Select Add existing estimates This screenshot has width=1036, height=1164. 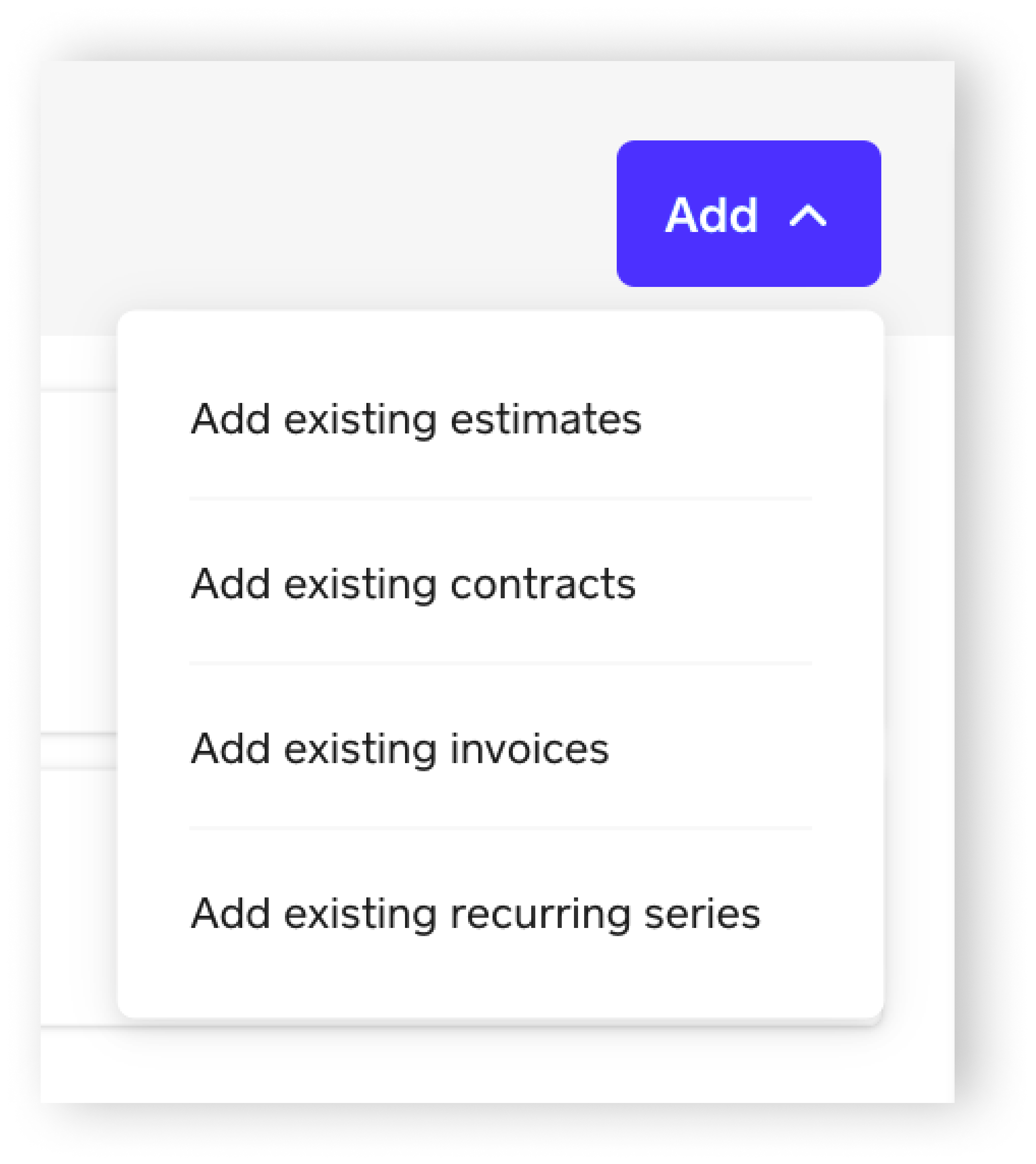click(500, 420)
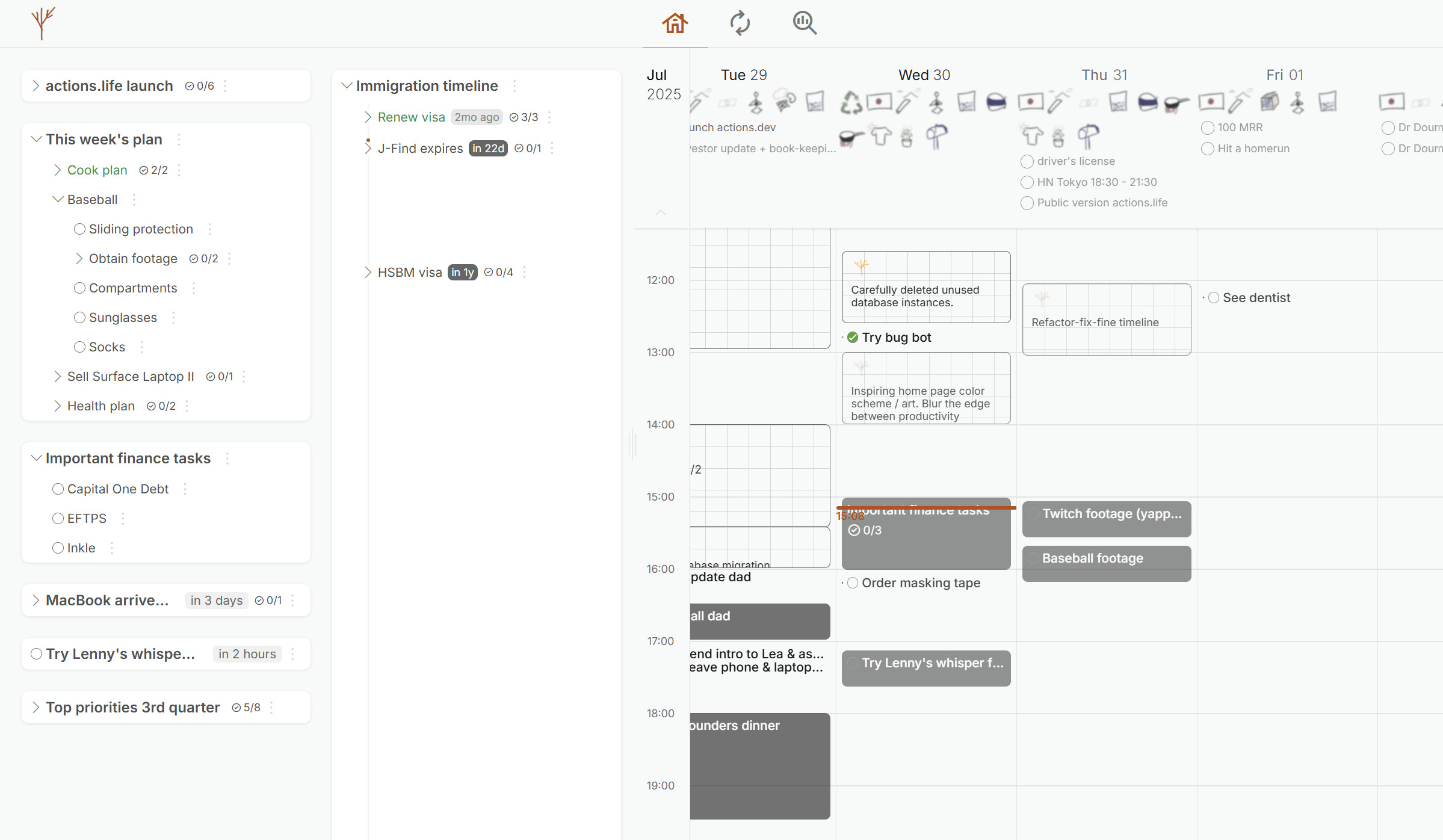Click the Renew visa link
1443x840 pixels.
(411, 117)
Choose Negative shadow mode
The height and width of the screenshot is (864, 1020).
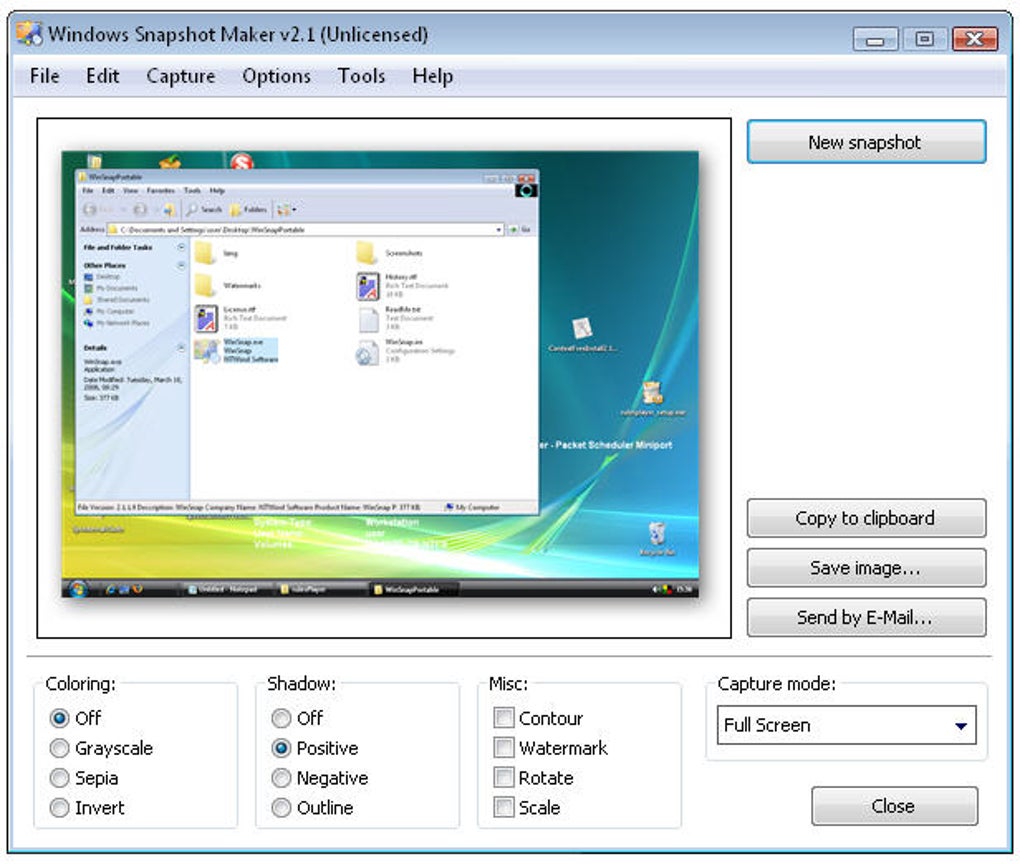(281, 778)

_Goal of the exercise_. Where the line with "Choose Negative shadow mode" appears in the entries above, begin there and restate every line to the end word for word, minus the pictures.

_Solution below_.
Choose Negative shadow mode
The height and width of the screenshot is (864, 1020).
(281, 778)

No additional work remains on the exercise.